Stored data entries
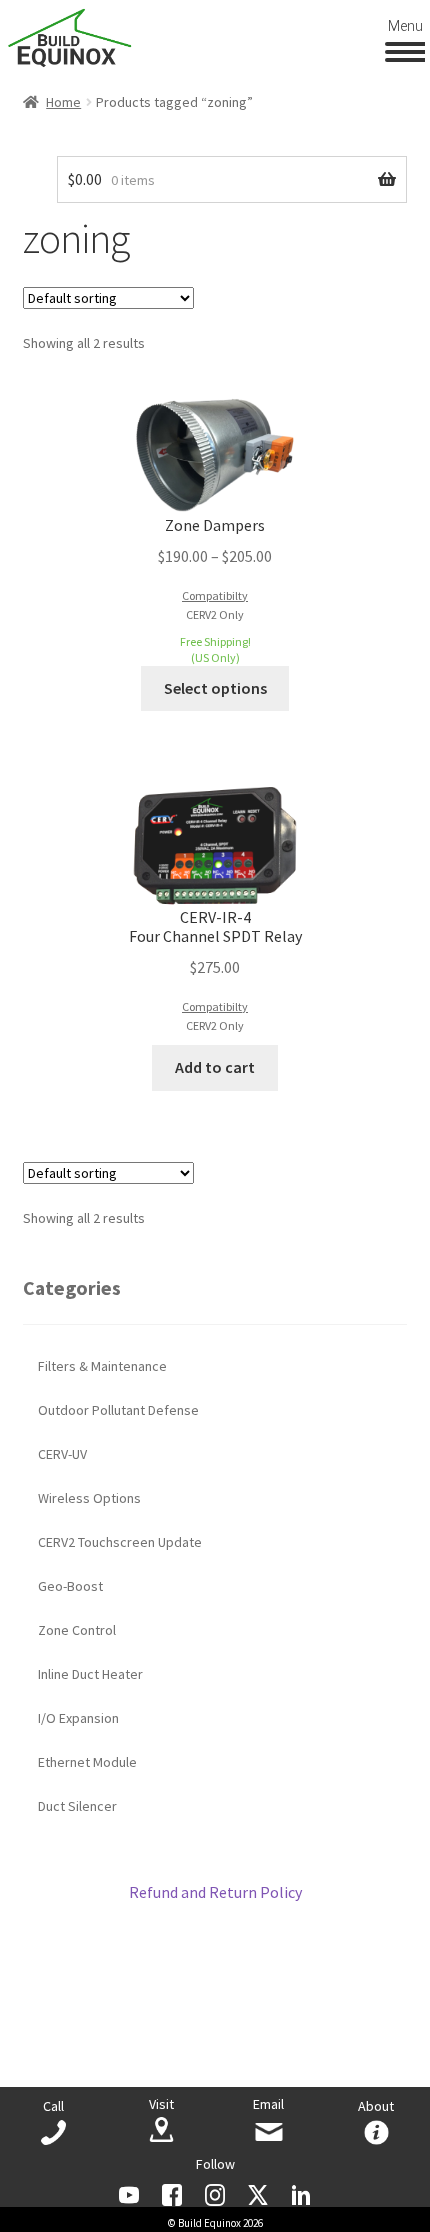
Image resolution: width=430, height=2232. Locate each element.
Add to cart (215, 1067)
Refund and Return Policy (215, 1892)
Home (63, 102)
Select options (215, 688)
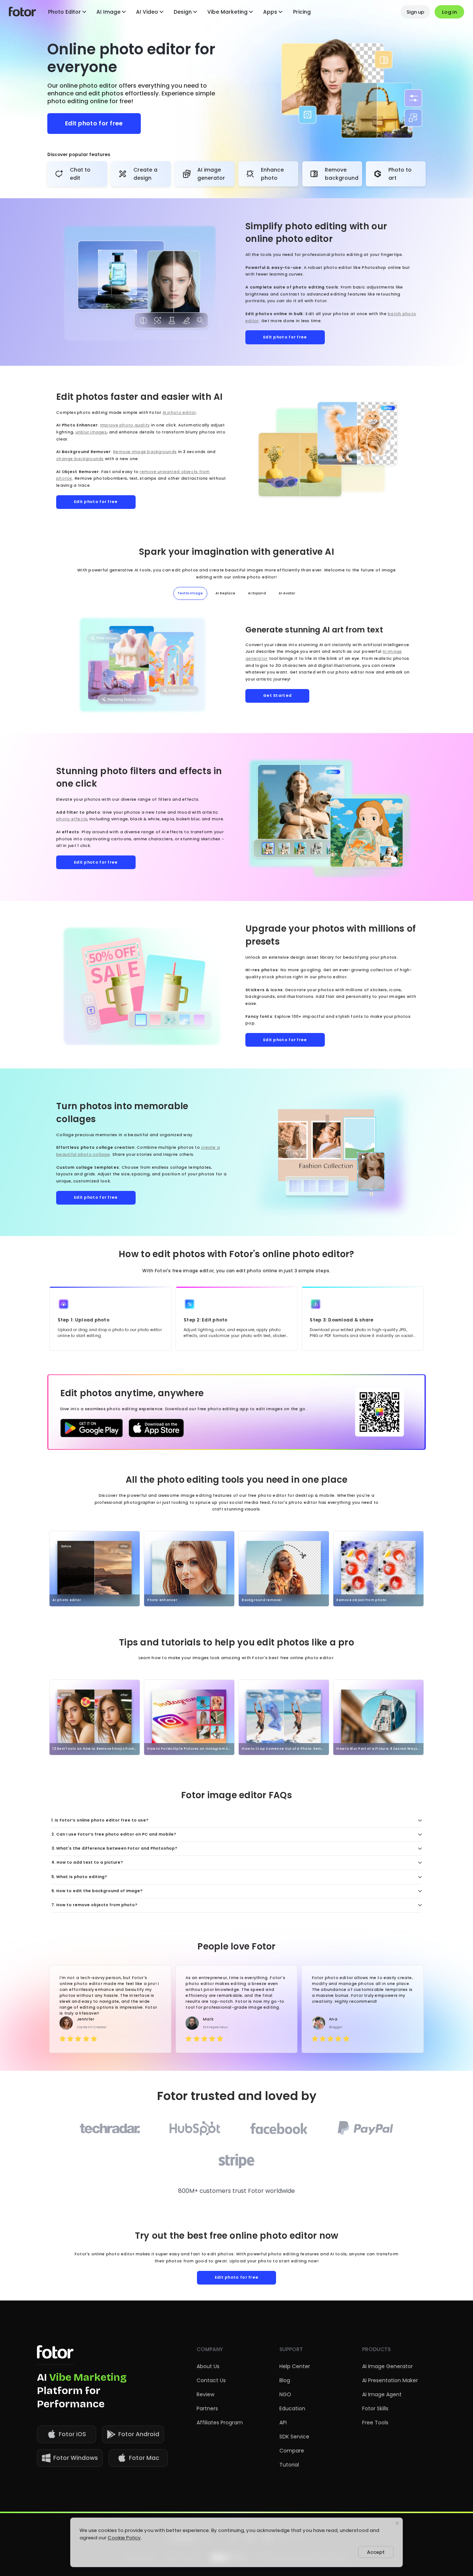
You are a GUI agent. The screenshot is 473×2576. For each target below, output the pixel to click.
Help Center (294, 2366)
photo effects (71, 819)
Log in (449, 12)
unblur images (91, 432)
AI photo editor (179, 412)
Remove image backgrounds (145, 452)
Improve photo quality (125, 425)
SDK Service (294, 2436)
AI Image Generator (387, 2366)
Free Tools (375, 2422)
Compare (291, 2450)
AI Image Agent (382, 2394)
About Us (208, 2366)
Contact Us (211, 2380)
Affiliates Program (220, 2422)
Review (205, 2394)
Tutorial (289, 2464)
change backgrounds (80, 459)
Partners (207, 2408)
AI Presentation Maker (390, 2380)
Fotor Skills (375, 2408)
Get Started (277, 695)
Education (292, 2408)
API (283, 2422)
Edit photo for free (94, 123)
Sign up (415, 12)
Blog (284, 2380)
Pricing (302, 12)
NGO (285, 2394)
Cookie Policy (124, 2537)
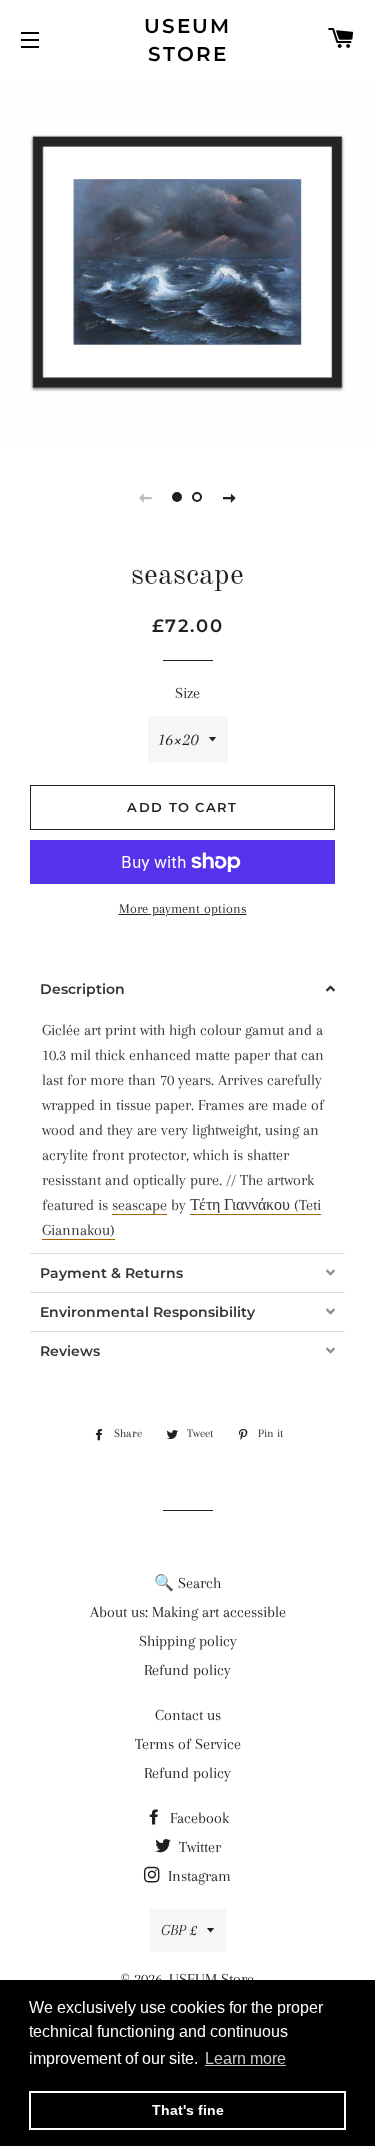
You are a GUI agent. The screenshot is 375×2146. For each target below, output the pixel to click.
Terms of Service (188, 1744)
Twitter (198, 1847)
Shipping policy (188, 1641)
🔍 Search (187, 1583)
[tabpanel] (187, 262)
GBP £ (179, 1930)
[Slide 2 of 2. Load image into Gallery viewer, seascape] (198, 497)
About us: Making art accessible (188, 1612)
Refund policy (187, 1670)
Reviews (70, 1351)
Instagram (197, 1876)
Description (82, 989)
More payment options (183, 908)
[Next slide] (230, 497)
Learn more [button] (245, 2058)
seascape (139, 1205)
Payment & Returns (111, 1273)
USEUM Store (187, 40)
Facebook (197, 1818)
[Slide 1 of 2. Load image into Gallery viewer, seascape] (178, 497)
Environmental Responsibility (147, 1312)
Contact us (188, 1715)
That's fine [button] (188, 2110)
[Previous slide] (146, 497)
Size (187, 693)
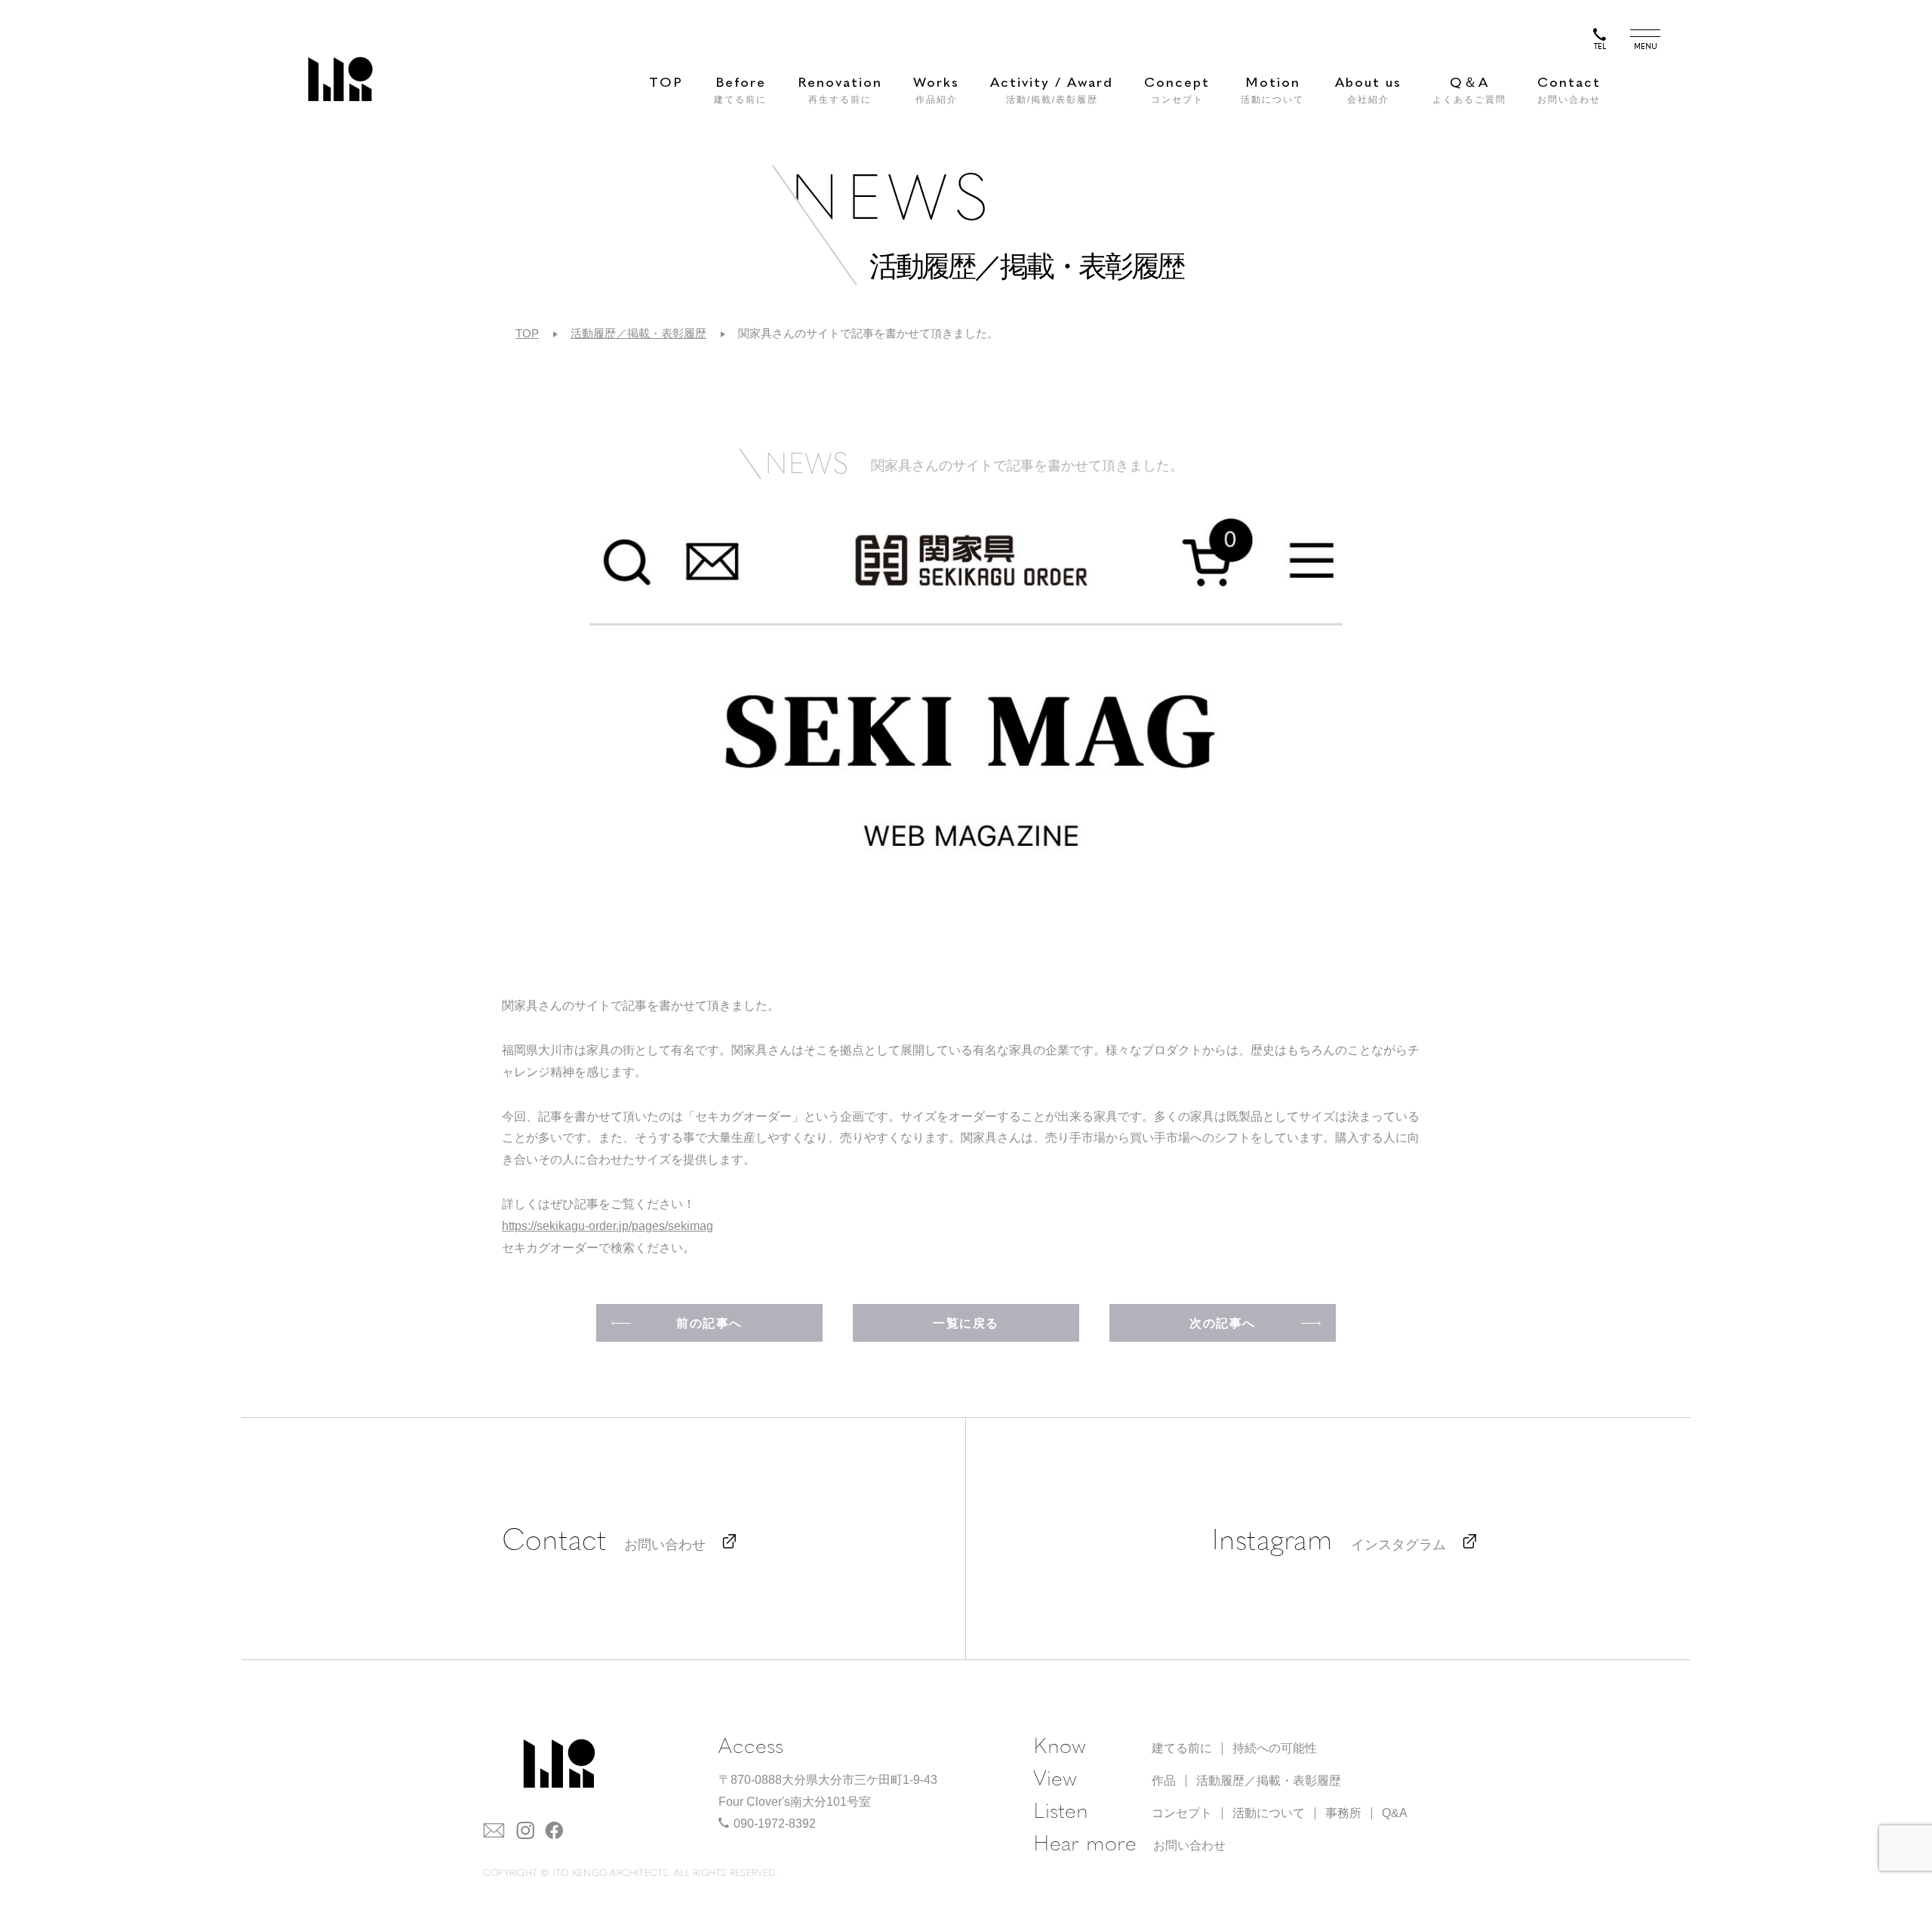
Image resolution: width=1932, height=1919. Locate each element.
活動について (1268, 1813)
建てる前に (1182, 1748)
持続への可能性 (1274, 1748)
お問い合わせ (1189, 1845)
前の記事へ (709, 1323)
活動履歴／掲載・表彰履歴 (638, 333)
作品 (1164, 1780)
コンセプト (1182, 1813)
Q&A (1394, 1813)
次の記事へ (1222, 1323)
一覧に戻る (966, 1323)
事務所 (1343, 1813)
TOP (666, 83)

→ REQUIRED WORK: Extract from the data every line where "backgrounds" shows up.

→ ANSWER FOR THE TASK:
Remove image backgrounds (145, 452)
change backgrounds (80, 459)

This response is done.